╭─ Data

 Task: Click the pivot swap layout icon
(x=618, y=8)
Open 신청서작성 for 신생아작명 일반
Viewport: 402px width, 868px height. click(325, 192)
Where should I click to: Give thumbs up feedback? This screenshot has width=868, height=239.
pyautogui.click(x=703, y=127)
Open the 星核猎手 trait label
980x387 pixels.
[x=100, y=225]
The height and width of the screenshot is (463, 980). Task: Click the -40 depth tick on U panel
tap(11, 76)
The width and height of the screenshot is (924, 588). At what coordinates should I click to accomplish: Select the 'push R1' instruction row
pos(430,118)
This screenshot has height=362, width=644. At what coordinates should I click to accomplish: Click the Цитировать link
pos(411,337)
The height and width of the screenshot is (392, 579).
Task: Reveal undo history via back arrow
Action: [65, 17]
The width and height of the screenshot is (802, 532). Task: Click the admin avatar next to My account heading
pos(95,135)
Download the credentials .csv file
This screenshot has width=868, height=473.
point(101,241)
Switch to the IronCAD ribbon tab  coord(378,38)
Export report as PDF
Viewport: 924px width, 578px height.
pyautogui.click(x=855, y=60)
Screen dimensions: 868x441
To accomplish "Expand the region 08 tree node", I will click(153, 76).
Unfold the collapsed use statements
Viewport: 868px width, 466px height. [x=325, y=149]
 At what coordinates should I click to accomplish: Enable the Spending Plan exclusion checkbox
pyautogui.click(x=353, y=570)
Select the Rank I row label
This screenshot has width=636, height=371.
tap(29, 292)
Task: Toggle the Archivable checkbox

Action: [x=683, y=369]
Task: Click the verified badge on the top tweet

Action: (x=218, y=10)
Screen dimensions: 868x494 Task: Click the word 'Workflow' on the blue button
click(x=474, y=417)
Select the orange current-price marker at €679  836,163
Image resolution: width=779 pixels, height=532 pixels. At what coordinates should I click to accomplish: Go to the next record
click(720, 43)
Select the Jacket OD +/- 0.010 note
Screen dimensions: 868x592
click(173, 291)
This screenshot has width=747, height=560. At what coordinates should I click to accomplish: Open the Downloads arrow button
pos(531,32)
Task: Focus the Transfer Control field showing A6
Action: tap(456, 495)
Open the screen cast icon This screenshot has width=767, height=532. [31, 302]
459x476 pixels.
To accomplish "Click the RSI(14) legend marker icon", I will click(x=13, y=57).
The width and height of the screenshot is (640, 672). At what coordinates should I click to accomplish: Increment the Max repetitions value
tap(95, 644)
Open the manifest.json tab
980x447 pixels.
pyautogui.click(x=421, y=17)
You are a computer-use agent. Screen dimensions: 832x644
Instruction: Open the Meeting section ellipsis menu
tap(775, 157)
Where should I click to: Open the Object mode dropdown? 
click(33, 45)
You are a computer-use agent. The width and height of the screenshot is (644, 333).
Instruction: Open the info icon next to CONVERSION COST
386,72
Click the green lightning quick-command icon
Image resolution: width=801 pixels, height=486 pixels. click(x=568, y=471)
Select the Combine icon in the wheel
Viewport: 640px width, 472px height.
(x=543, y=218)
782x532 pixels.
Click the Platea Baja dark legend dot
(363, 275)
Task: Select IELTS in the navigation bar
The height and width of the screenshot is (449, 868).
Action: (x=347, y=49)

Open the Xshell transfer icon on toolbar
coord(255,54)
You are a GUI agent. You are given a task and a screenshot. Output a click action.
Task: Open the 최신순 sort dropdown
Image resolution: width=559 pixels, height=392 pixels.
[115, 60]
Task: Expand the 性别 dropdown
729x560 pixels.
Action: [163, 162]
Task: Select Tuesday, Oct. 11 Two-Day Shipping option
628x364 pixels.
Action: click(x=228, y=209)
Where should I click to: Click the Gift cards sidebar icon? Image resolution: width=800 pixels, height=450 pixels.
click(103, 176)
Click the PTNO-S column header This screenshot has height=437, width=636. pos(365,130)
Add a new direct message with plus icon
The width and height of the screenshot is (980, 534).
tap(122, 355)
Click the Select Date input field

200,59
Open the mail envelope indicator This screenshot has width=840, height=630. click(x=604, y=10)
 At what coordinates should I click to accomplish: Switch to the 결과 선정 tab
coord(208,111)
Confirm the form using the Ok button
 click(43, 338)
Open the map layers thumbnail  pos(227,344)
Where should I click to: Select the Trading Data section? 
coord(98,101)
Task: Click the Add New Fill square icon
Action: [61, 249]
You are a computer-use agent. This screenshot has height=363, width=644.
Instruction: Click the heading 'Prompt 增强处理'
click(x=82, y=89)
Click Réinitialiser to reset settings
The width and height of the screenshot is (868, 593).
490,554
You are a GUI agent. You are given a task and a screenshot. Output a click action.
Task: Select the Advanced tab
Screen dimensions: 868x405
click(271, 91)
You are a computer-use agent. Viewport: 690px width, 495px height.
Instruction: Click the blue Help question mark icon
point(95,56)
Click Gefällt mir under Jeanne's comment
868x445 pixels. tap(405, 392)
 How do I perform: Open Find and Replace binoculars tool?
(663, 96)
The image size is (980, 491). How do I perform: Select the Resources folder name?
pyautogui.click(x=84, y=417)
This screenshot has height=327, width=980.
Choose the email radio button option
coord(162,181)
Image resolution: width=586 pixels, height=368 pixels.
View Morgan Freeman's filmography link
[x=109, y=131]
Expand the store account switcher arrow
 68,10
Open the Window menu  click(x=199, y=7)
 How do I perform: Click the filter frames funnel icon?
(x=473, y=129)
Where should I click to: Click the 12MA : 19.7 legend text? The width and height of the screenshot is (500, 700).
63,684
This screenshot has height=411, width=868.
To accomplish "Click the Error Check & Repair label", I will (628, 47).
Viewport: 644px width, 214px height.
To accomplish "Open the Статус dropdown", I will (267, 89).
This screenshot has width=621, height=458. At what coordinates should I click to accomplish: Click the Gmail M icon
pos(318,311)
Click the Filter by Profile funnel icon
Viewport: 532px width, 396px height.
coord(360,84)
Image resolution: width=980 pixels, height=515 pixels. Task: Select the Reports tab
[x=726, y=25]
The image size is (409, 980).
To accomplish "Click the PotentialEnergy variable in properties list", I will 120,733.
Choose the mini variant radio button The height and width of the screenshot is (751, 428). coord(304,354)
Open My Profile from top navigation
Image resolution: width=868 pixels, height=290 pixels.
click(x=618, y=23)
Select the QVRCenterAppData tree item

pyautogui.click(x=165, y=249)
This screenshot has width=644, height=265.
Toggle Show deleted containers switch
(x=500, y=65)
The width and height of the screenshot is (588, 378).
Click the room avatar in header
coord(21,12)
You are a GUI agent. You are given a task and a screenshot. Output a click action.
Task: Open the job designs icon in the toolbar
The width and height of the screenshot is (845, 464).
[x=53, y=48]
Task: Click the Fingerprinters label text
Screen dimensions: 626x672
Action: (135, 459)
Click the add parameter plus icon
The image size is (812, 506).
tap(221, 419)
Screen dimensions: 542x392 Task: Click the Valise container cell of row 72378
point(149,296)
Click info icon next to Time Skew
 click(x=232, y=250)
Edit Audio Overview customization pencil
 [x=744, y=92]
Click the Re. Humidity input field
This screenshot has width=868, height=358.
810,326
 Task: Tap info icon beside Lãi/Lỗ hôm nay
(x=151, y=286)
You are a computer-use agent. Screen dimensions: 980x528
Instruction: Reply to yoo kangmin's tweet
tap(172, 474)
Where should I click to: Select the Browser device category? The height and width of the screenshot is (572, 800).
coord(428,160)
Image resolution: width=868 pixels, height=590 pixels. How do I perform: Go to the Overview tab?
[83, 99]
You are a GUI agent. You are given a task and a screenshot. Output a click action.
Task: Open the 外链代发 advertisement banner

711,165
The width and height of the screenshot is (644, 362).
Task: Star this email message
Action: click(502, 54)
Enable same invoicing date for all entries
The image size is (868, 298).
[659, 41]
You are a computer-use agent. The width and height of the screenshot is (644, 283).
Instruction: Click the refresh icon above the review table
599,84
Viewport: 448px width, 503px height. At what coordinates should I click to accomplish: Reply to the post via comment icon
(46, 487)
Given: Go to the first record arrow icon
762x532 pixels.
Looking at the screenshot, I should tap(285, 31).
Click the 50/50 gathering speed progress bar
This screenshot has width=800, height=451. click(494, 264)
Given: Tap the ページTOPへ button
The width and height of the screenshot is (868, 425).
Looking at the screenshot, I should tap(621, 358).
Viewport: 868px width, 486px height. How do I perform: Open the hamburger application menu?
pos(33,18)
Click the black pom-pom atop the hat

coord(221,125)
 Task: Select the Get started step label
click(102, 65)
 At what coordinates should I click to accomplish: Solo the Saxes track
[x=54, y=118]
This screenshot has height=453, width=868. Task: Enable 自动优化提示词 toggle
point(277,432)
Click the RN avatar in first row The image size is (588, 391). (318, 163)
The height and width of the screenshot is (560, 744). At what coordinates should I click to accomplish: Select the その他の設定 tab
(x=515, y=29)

╰─

What you will do - Look through the entries and return each line that has the word "agent" in it.

Answer below -
You are a computer-use agent. Screen dimensions: 832x644
You are a computer-use agent. The width and height of the screenshot is (644, 333).
You are a GUI agent. You are given a task and a screenshot. Output a click action.
You are a computer-use agent. This screenshot has height=363, width=644.
You are a GUI agent. You are given a task and a screenshot. Output a click action.
You are a computer-use agent. Viewport: 690px width, 495px height.
You are a GUI agent. You are given a task and a screenshot. Output a click action.
You are a computer-use agent. Screen dimensions: 980x528
You are a GUI agent. You are given a task and a screenshot. Output a click action.
You are a computer-use agent. The width and height of the screenshot is (644, 283).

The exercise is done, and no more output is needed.